Heaps

1. A binary heap is a nearly complete binary tree without child-parent pointers, usually stored as an array.
2. Each node (array element) contains a value (key) and perhaps data associated with the key.
3. The tree is completely filled on all levels except possibly the lowest (bottom) level, which is filled from the left(Array indexes are assigned top to bottom, left to right).

Two types of heaps: the max-heap and the min-heap

For a max-heap: every node other than the root has a key less than or equal to the key in its parent.

For a min-heap: every node other than the root has a key greater than or equal to the key in its parent.

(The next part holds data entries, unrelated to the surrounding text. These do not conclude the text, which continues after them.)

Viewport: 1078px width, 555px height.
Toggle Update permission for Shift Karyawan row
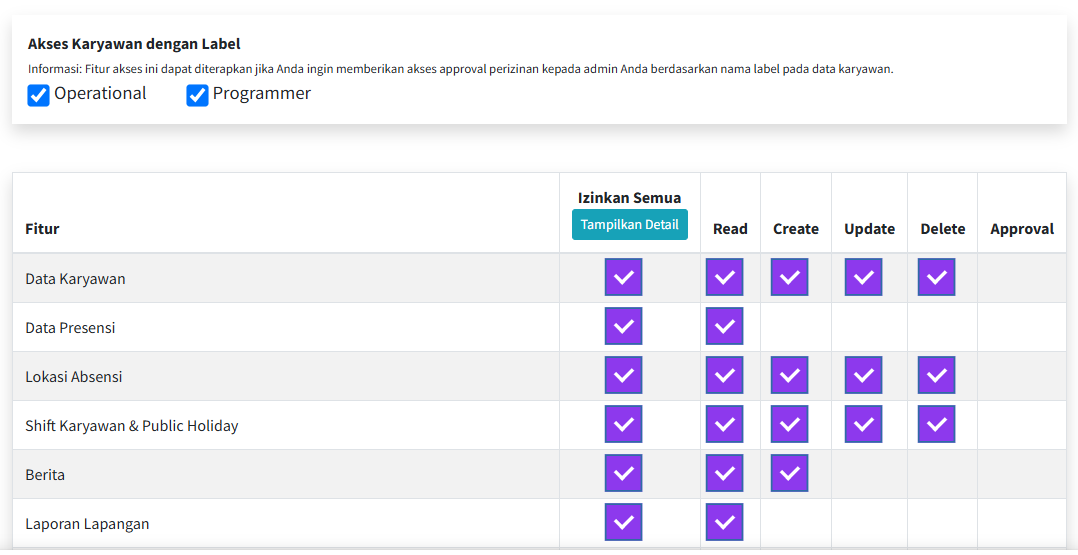(863, 424)
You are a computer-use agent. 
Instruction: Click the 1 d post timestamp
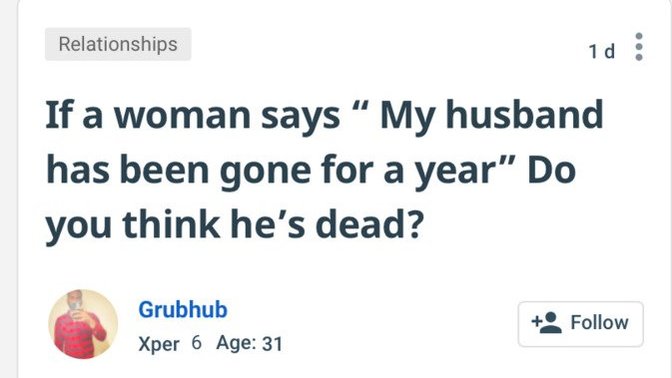click(602, 51)
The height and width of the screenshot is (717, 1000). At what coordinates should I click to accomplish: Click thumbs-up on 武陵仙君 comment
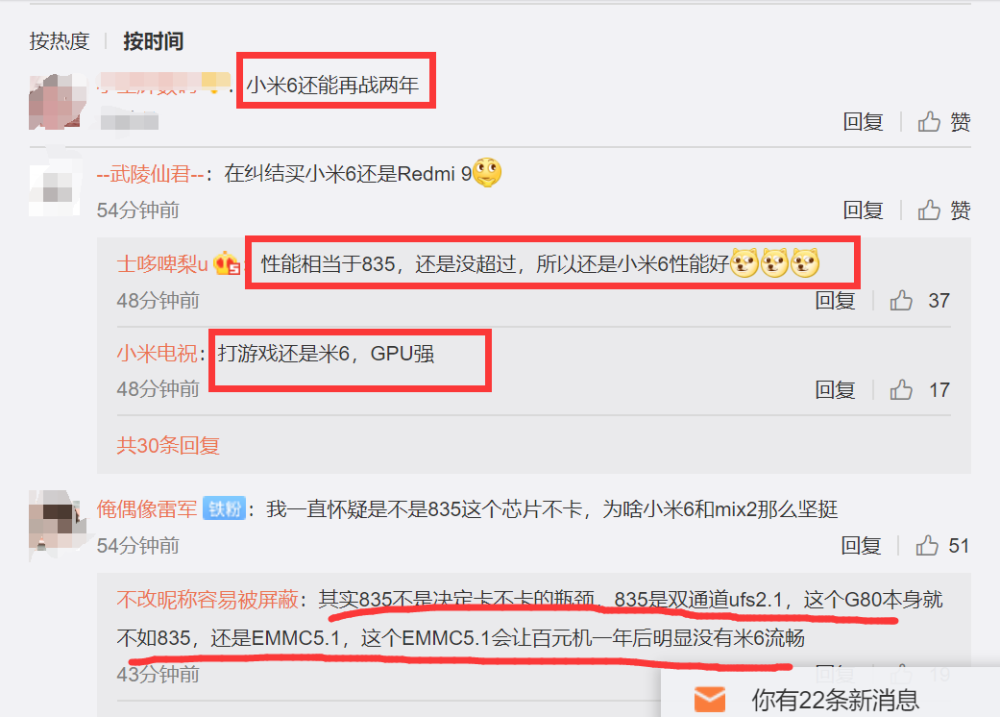pos(944,210)
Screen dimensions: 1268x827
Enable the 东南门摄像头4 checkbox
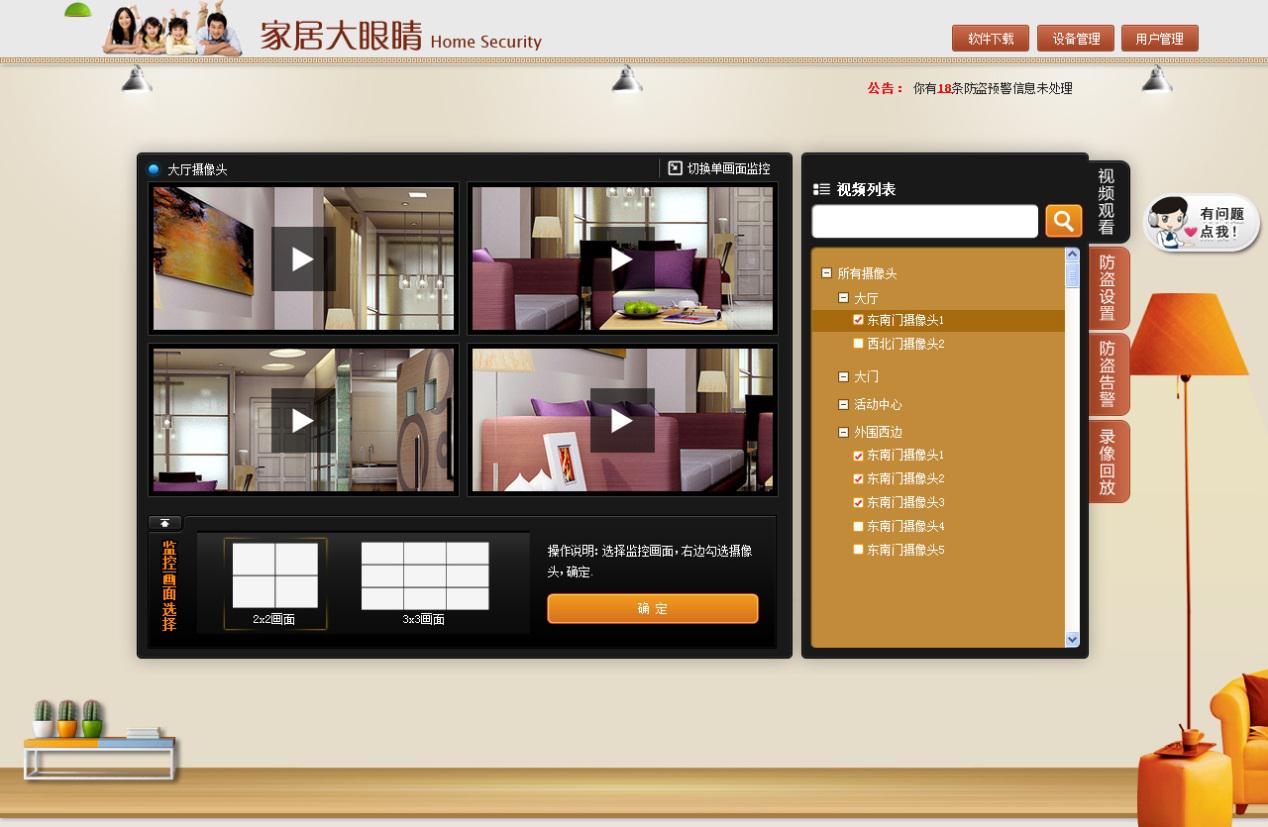pos(858,526)
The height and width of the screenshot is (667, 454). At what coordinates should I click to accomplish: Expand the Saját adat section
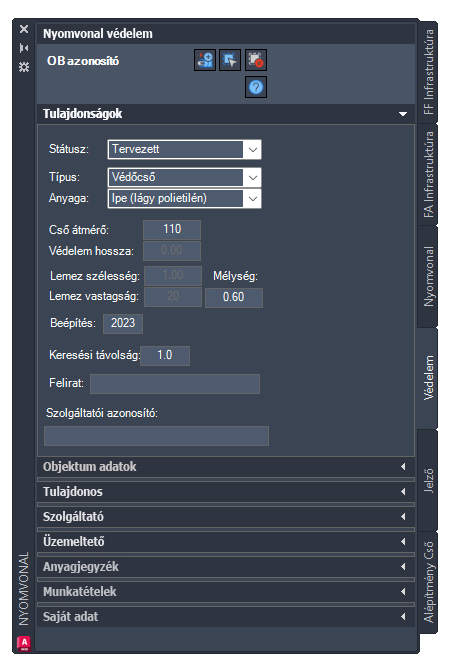click(226, 617)
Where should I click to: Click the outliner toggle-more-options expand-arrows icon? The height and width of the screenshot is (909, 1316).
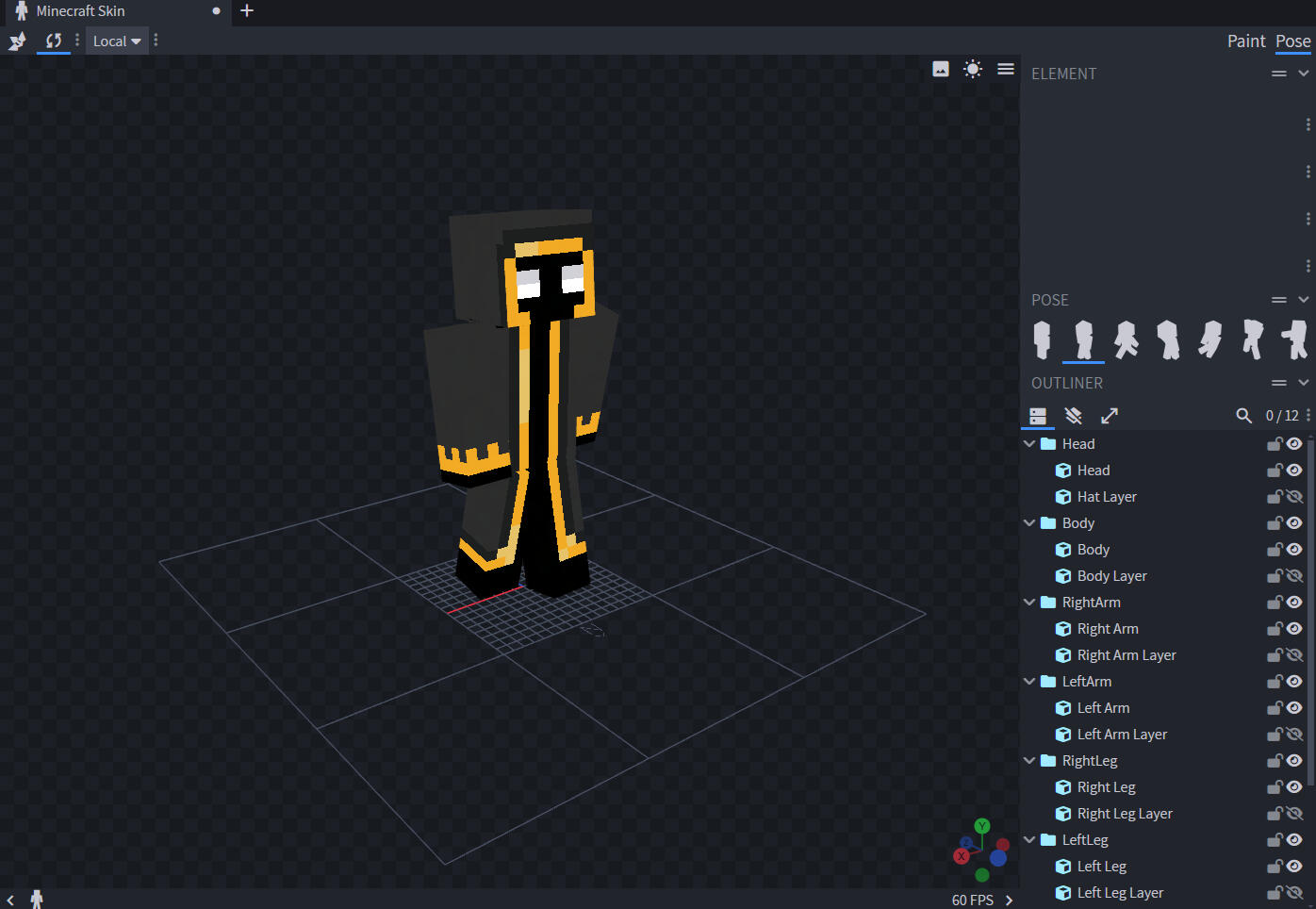click(x=1110, y=416)
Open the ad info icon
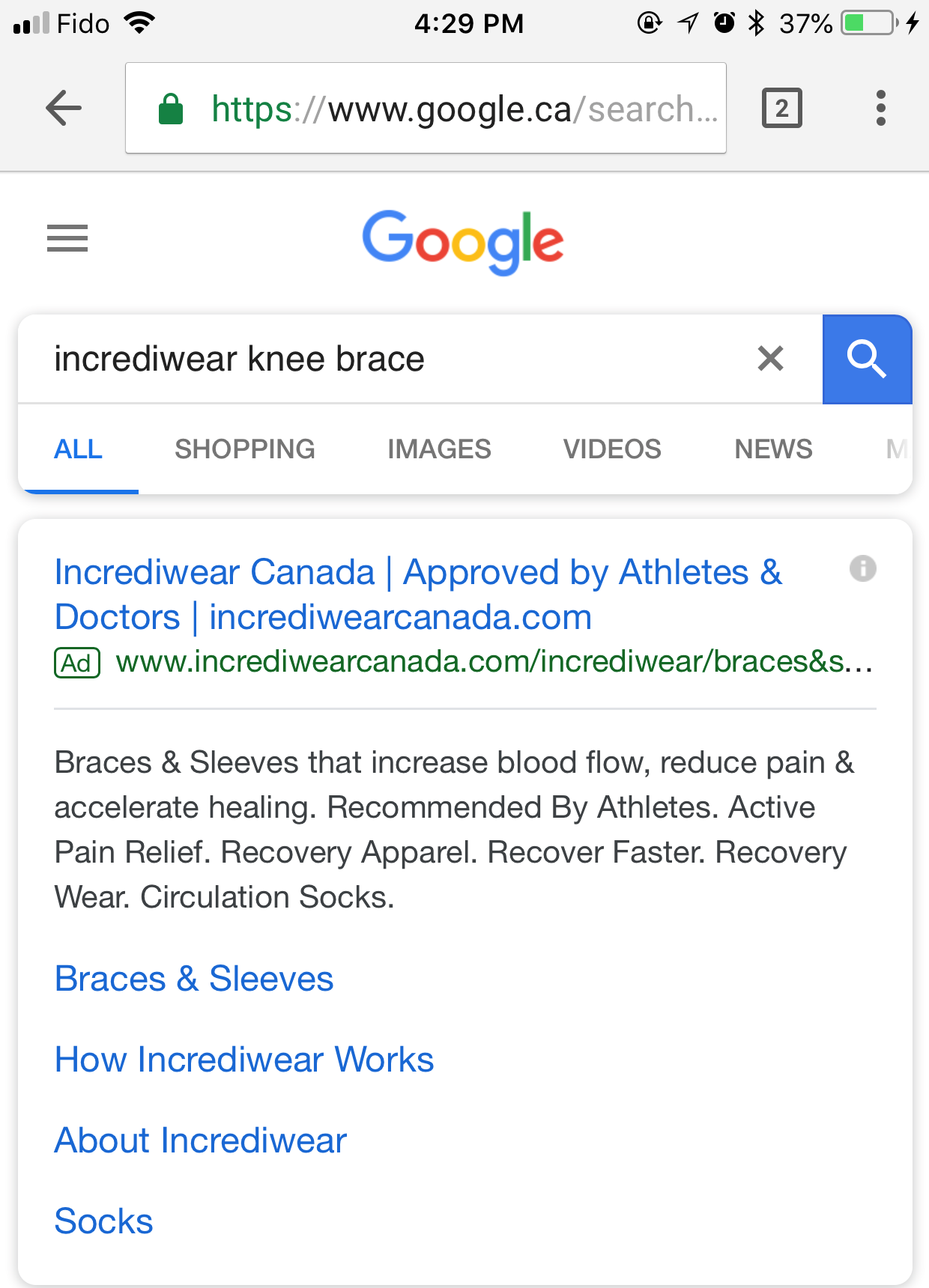Screen dimensions: 929x1288 click(862, 568)
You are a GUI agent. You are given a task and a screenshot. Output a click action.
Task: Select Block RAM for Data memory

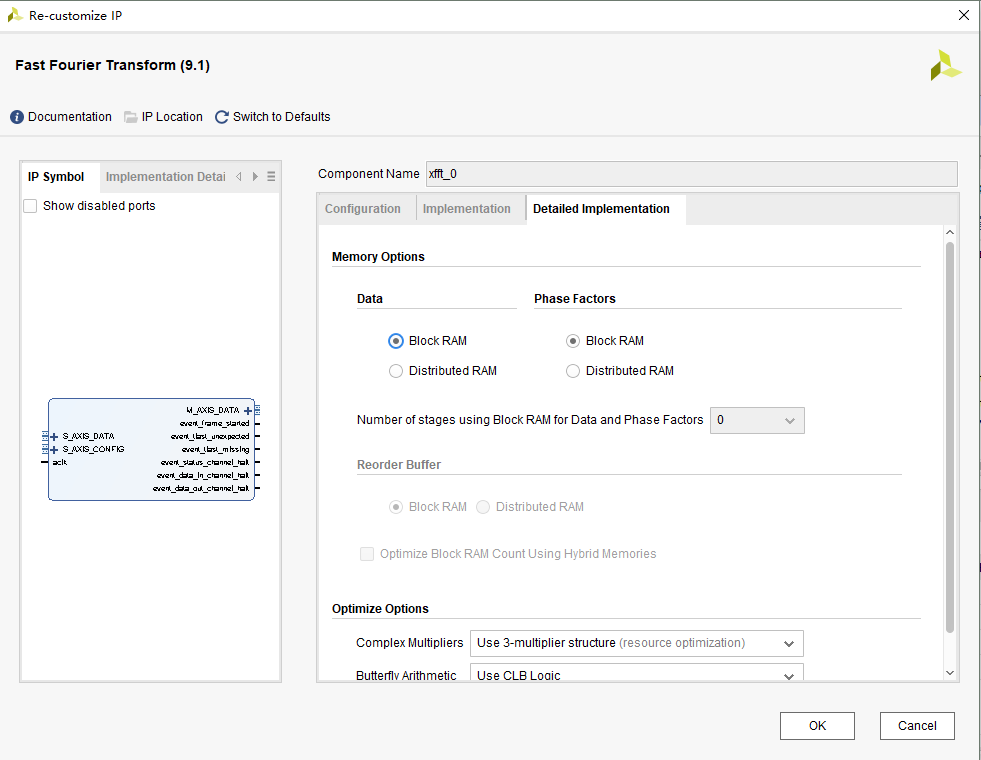tap(396, 341)
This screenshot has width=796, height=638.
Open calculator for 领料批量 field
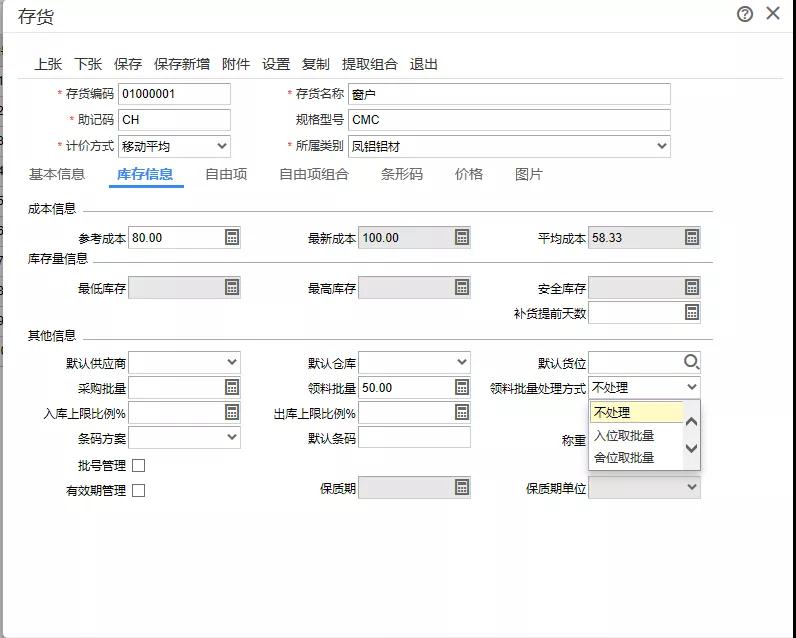[x=462, y=387]
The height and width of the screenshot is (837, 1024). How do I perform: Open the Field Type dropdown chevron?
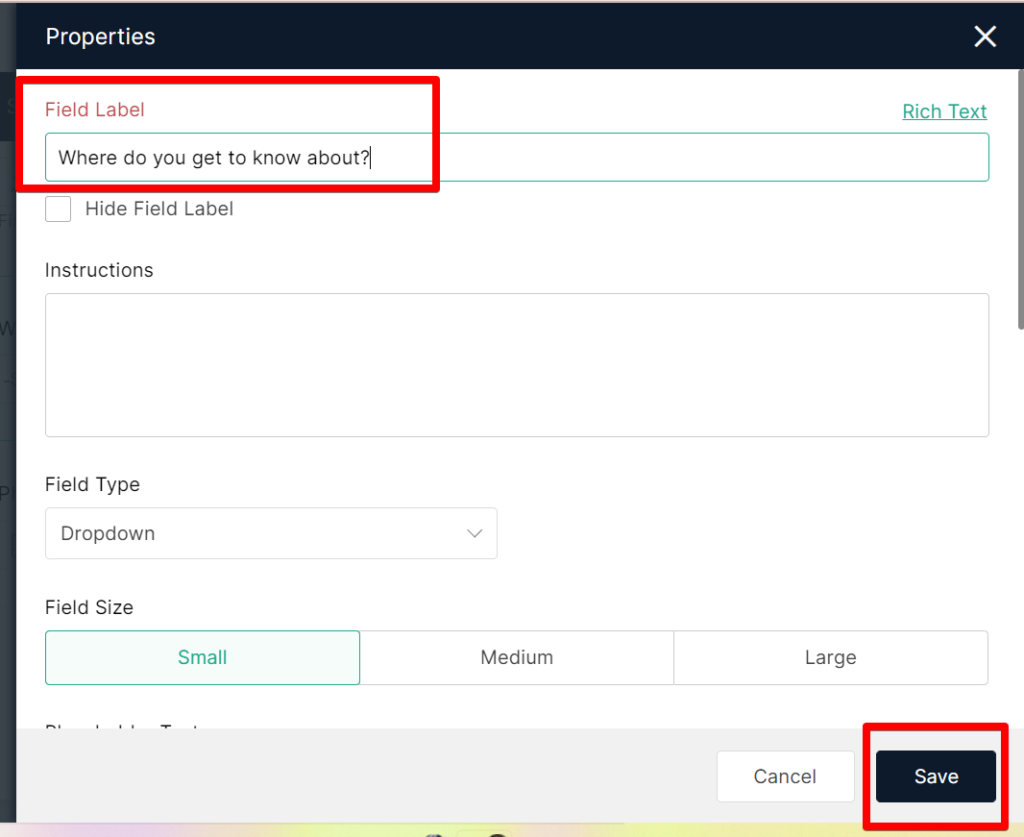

Basic properties of a max-heap:

1. The key in the root is the largest key.
2. Given any node in a max-heap, the node and all its descendants form a max-heap, (i.e., the subtree rooted at the node is a maximum heap, too).

Heaps operation

我們常用兩個方式來操作：

1. Swap up. If a key is greater than the key of its parent, swap them.
2. Swap down. If a key is less than the key of one of its two children (or a child), swap the key with the larger key of the two children.

MAX-HEAPIFY operation

Make the subtree rooted at i into a max-heap, assuming that the subtrees rooted at LEFT(i) and RIGHT(i) are max-heaps already.
Method: swap down.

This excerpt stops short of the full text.